LAS VEGAS RAILWAY EXPRESS, INC.
6650 VIA AUSTI PARKWAY, SUITE 140
LAS VEGAS, NV 89119
Kathryn McHale
Senior Staff Attorney
U.S. Securities & Exchange Commission
Division of Corporation Finance
100 F Street, N.E.
Washington, D.C. 20549
| Re: | Las Vegas Railway Express, Inc. Revised Preliminary Proxy Statement on Schedule 14A Filed March 13, 2015 File No. 000-54648 |
By letter dated March 20, 2015, the staff (the “Staff,” “you” or “your”) of the U.S. Securities & Exchange Commission (the “Commission”) provided Las Vegas Railway Express, Inc. (the “Company,” “we,” “us” or “our”) with its comments to the Company’s Revised Preliminary Proxy Statement on Schedule 14A filed on March 13, 2015. We are in receipt of your letter and set forth below are the Company’s responses to the Staff’s comments. For your convenience, the comments are listed below, followed by the Company’s responses.
Proposal No.2
Purposes and Effects of Proposal 2, page 3
1. | We note your response to comment 1 of our letter dated February 27, 2015. Please revise the paragraphs relating to the November 22, 2013 purchase agreement and the April 11, 2014 Note Exchange Agreement to identify the institutional investor and debt holder. |
Response: The above-referenced paragraphs have been revised to identify the institutional investor and debt holder.
2. | Please revise and confirm that each of the agreements discussed beginning on page 4 are included in both the discussion in the second paragraph on page 3 and the table on page 3. As examples only, we note the following discrepancies: |
a. | The convertible note agreement with KBM Worldwide, dated March 25, 2014, is not included in the table; |
b. | The promissory note with KBM Worldwide, dated June 17, 2014, is not included in the paragraph on page 3; |
c. | The convertible promissory note dated July 1, 2014 is not included in the table or in the discussion beginning on page 4; and |
d. | The convertible promissory note with JSJ Investments, dated September 23, 2014 is not included in the table. |
Response: The above-referenced disclosures have been revised to reflect all of the agreements discussed beginning on page 4 being included in both the discussion in the second paragraph on page 3 and the table on page 3. Please note, however, that the convertible promissory note dated July 1, 2014 referenced in item c above has not been included; “July 1, 2014” is not the correct date, and this was intended to refer to the promissory note with KBM Worldwide, dated June 17, 2014, which has already been included, and the required correction has been made.

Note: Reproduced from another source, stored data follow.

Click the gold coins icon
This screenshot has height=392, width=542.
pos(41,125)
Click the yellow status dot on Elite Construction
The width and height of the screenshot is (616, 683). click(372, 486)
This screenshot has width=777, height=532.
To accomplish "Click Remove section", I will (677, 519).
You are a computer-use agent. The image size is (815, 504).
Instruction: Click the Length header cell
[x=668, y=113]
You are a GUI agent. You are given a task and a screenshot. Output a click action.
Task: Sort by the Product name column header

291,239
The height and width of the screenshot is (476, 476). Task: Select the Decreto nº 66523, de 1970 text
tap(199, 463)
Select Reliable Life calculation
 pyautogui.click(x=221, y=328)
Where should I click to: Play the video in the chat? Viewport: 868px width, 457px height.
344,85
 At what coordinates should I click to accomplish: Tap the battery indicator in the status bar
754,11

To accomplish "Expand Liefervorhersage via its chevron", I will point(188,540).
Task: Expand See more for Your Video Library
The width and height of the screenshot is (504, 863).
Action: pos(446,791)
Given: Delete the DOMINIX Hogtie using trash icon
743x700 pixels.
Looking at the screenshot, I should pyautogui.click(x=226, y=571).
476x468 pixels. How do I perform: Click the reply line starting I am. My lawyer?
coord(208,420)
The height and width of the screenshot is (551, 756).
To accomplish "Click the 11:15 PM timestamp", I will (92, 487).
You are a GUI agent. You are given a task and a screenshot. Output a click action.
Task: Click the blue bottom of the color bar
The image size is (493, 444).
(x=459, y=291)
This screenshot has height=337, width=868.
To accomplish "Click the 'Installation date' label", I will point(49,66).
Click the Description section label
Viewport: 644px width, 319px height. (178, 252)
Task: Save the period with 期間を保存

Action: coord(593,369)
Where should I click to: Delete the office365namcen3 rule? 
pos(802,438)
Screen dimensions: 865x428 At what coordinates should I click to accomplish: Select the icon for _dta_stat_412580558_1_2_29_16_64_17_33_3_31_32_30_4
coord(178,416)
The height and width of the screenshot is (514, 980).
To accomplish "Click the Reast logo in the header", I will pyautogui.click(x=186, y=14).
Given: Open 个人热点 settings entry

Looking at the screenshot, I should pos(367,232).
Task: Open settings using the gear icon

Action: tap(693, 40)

Potential for Dilution to the Ownership of Existing Shareholders and Other Effects of Proposal 2, page 5
3. | We note your response to comment 2 of our letter dated February 27, 2015. Please revise to quantify the potential dilution to earnings and book value on a per share basis, assuming full conversion of the notes. |
Response: The above-referenced information has been added to this disclosure.
4. | We note your response to comment 3 of our letter dated February 27, 2015. Please revise to include the information as of the historical period prior to the first issuance, specifically, September 30, 2013, in addition to the information you have provided. Please include the revised information in tabular format. |
Response: The above-referenced information has been added to this disclosure.
Security Ownership of Beneficial Owners and Management, page 17
5. | We note your response to comment 4 of our letter dated February 27, 2015. It appears from the Schedule 13G/A filed on January 23, 2015 that the table should be revised to include Typenex Co-Investments because it is reporting 9.99% ownership. Please revise. |
Response: This disclosure has been revised to reflect the above comment.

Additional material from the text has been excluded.